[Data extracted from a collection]
+ + + + +

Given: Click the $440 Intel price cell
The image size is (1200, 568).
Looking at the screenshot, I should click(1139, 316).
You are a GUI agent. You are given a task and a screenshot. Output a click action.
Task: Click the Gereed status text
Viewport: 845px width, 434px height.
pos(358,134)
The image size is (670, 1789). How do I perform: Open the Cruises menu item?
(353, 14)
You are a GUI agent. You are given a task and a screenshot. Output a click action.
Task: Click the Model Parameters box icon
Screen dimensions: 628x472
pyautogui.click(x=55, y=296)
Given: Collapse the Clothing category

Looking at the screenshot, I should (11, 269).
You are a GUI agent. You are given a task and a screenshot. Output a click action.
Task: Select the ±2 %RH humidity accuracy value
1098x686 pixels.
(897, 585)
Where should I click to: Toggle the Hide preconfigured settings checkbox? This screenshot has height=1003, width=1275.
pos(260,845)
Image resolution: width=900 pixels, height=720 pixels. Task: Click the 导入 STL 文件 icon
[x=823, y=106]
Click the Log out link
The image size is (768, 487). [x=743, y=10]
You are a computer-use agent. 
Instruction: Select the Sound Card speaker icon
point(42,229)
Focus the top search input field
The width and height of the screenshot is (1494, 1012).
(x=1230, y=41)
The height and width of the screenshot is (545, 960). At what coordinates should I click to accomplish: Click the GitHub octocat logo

+ + + + +

**Assignment**
Your answer should consist of every record, restated exactly.

**Result of the exercise**
Given: Click the $440 Intel price cell
The image size is (1200, 568).
Looking at the screenshot, I should click(1139, 316).
You are a GUI agent. You are given a task and a screenshot. Output a click action.
Task: Click the Gereed status text
Viewport: 845px width, 434px height.
pos(358,134)
The image size is (670, 1789). How do I perform: Open the Cruises menu item?
(353, 14)
You are a GUI agent. You are given a task and a screenshot. Output a click action.
Task: Click the Model Parameters box icon
Screen dimensions: 628x472
pyautogui.click(x=55, y=296)
Given: Collapse the Clothing category

Looking at the screenshot, I should (11, 269).
You are a GUI agent. You are given a task and a screenshot. Output a click action.
Task: Select the ±2 %RH humidity accuracy value
1098x686 pixels.
(897, 585)
Where should I click to: Toggle the Hide preconfigured settings checkbox? This screenshot has height=1003, width=1275.
pos(260,845)
Image resolution: width=900 pixels, height=720 pixels. Task: Click the 导入 STL 文件 icon
[x=823, y=106]
Click the Log out link
The image size is (768, 487). [x=743, y=10]
You are a computer-use agent. 
Instruction: Select the Sound Card speaker icon
point(42,229)
Focus the top search input field
The width and height of the screenshot is (1494, 1012).
(x=1230, y=41)
The height and width of the screenshot is (545, 960). At what coordinates should I click to accomplish: Click the GitHub octocat logo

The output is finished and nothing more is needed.